WHAT TO DO:
1: Summarize the article on 2020 candidates calling for a "conversation" in two sentences.
2: Extend the article on 2020 candidates calling for a "conversation," starting after its final sentence.

Actually, Conversations Are Bad

Listen closely and you’ll hear many 2020 candidates offer the same dodge to different issues.

Mike Segar / Randall Hill / Kamil Krzaczynski / Reuters / The Atlantic

We need to have a conversation in this country about soul-deadening political clichés.

If you’ve spent any time following the early stages of the 2020 presidential race, you’ve likely heard a politician call for a “conversation” about one issue or another. It is the catchall cop-out of this campaign season, and it’s been deployed in response to all manner of weighty policy questions.

What should be done with U.S. troops in Syria? Former Representative Beto O’Rourke of Texas would like to see “a debate, a discussion, a national conversation” on the matter. Ditto the Green New Deal, which he regards as “a perfect point from which to start a conversation.”

A universal basic income? South Bend, Indiana, Mayor Pete Buttigieg thinks we should “have a conversation” about it.

Adding justices to the Supreme Court? A “national conversation” sounds good to Senator Cory Booker of New Jersey.

Slavery reparations? Senator Elizabeth Warren of Massachusetts wants a “national, full-blown conversation.”

DATA BELOW:

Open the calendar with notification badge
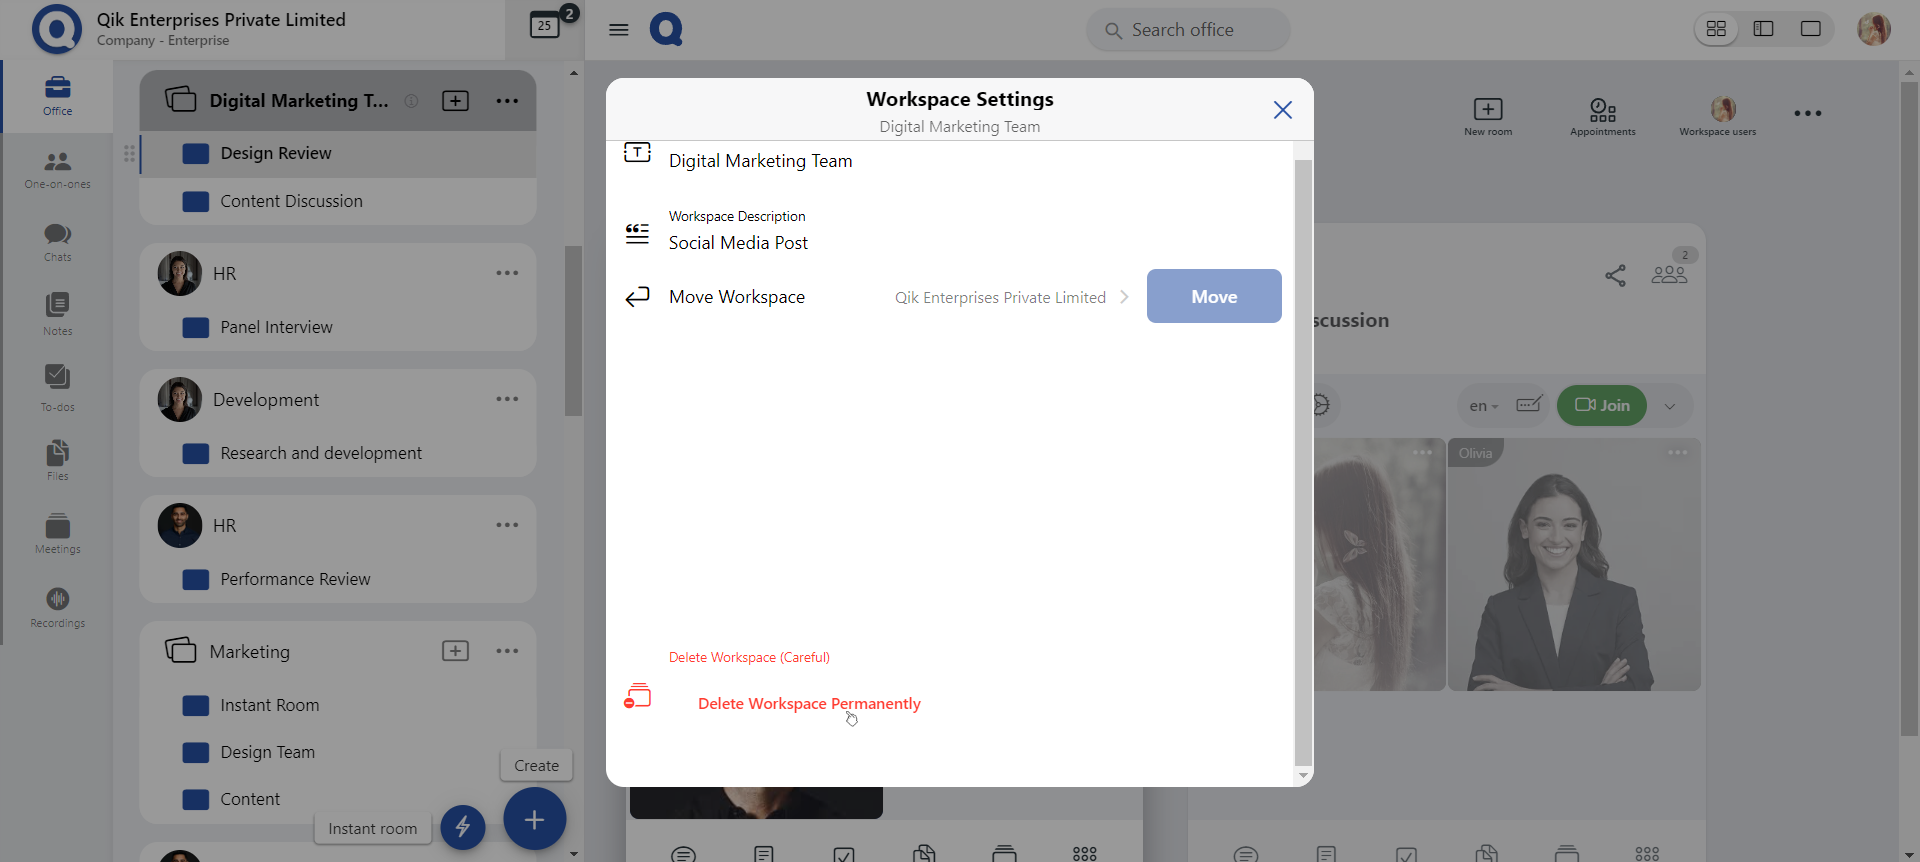The height and width of the screenshot is (862, 1920). click(546, 25)
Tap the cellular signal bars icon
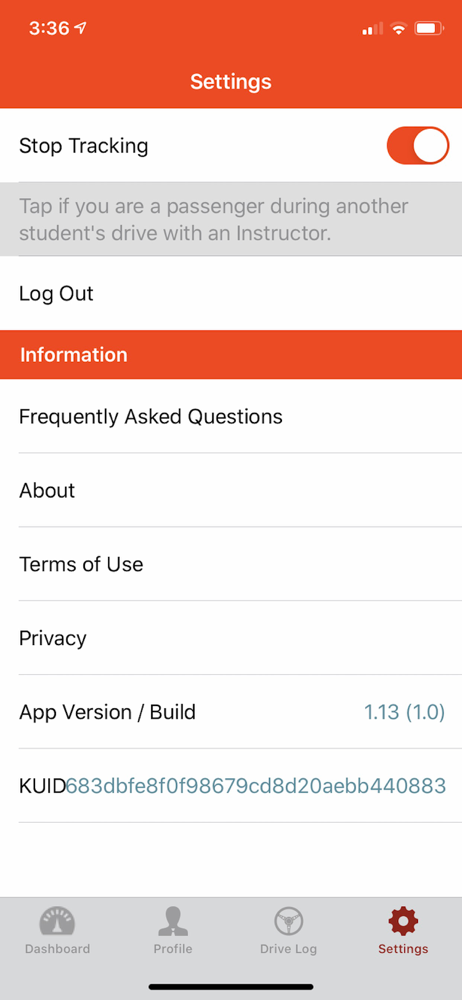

OUTPUTS FOR THE TASKS:
1: Many 2020 presidential candidates answer weighty policy questions by calling for a "conversation," which the article calls the catchall cop-out of the campaign season. Beto O'Rourke used it on U.S. troops in Syria and the Green New Deal, Pete Buttigieg on a universal basic income, Cory Booker on adding Supreme Court justices, and Elizabeth Warren on slavery reparations.

2:
Other lazy rhetorical devices plague our political discourse. But there is something especially grating about a candidate calling for a “conversation” when asked about an issue. It rings with the echo of empty ideas. It emanates the stench of platitude and prudence. The abstractness of the language renders the sentiment meaningless: Who, exactly, should be having these conversations? Where should they be taking place, and on what terms?

The truth is that when politicians are pleading for a national conversation, it is usually because they are trying to avoid one. Sometimes they use the phrase as they are revving up to deliver a righteous stump speech. (Fair enough, though it’s worth noting that if you’re the only one talking, and your mind is made up, that is by definition not a “conversation.”) More often, they are trying to dodge a specific policy question that’s politically tricky: See Senator Kamala Harris of California—asked whether she agrees with Senator Bernie Sanders of Vermont that felons should be able to vote from prison—responding, “I think we should have that conversation.”

The conversation-centric approach to politics may best be embodied by Marianne Williamson, the author and self-help guru running a long-shot bid for the Democratic nomination. Williamson spent much of last week’s primary debate chastising her opponents for getting too bogged down in policy details. “Donald Trump is not going to be beaten just by insider politics talk,” she declared. “He’s not going to be beaten just [by] somebody who has plans.” What secret weapon would she turn to instead? “I’m going to harness love for political purposes.”

Williamson’s apparent antipathy toward concrete policy in favor of feel-good abstractions drew scorn from the political class. But many of her fellow candidates have demonstrated a similar tendency—punting on serious issues by settling for a “conversation.”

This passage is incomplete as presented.